My goal is a simple one developed into three simple parts:
Part 1: no longer will I focus on the scale as a determining factor for my goal (i.e. I'm letting go of the goal to lose 100 pounds; instead, I will focus on physical goals like running a mile or actively participating in ultimate Frisbee again.)
Part 2: no longer will I over-analyze and criticize myself
Part 3: I will regard my body as the Temple it was designed to be.
Okay, so the goals are simple written down. They are simple to say. They are also simple to ignore and forget. I need accountability here, so my other goal is to post something everyday for 90 days.

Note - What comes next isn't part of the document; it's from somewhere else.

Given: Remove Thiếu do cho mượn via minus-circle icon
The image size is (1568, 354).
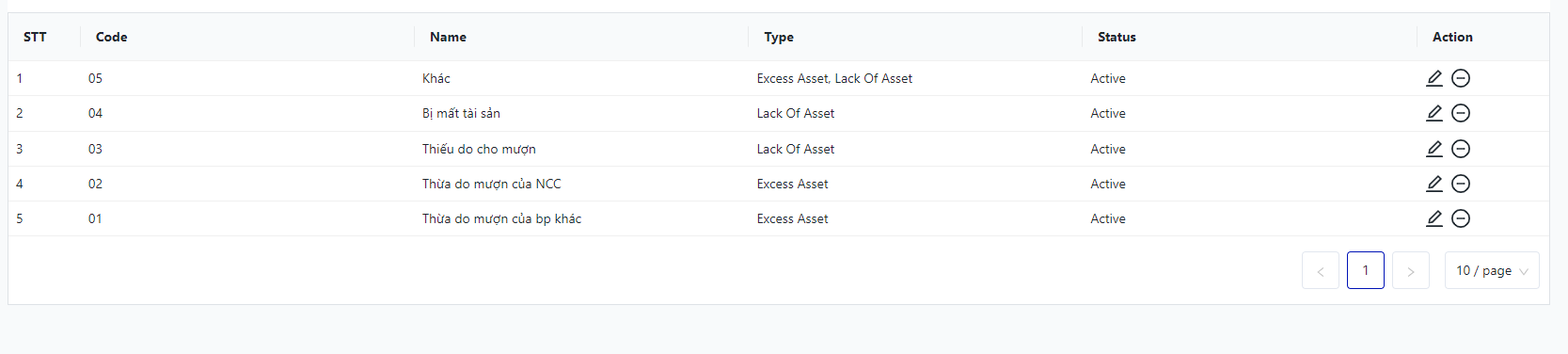Looking at the screenshot, I should [x=1461, y=149].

I spent my twenties in a body that weighed me down and took away possibilities. As I say goodbye to this decade of my life, I also want to say "Goodbye" to the unhealthy lifestyle that dominated these past 10 years as well.
To accountability,
Cheers,
Katy
Hello again.
My last post featured my excitement and my new job teaching 9th grade English to repeating freshmen. Since then I have taught and I have learned. I taught multiple subjects during my brief occupation with the District-Who-Must-Not-Be-Named. Despite the prevalent course of study: How to Survive 101, I also discovered the pleasure of placing the students above the priority of politics, the ability to see the forest and the trees, to find diamonds in the rough. I loved my time teaching. I loved the people I worked with and the students I had the honor to teach and mentor. However, I'm back at the starting line. My school is closed, I am laid off, and my weight has more or less returned to the place I hoped to never see again.

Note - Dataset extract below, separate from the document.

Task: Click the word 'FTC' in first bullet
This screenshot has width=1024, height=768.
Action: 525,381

The stress of losing students of whom I had grown so fond and the uncertainty of my career tossed my emotions onto a whirlwind roller coaster, and my weight seemed to go on for the ride. I spent nights without sleep and skipped meals so I could balance family life and get my work done. The numbers on the scale would plunge. I would eat junk food and pump my bloodstream with sugar and caffeine to stay wake during the hour commute home. The numbers on the scale would shoot up. Off and on. High and low. Decrease and increase. I was a mess. Emotionally and physically.
But now, I am starting to heal. I'm looking for a new job with new perspective. I am no longer the naive little girl giddy about her big job in the city. However, I still have Hope. No challenge, no matter how rocky the course, will ever take my Hope away.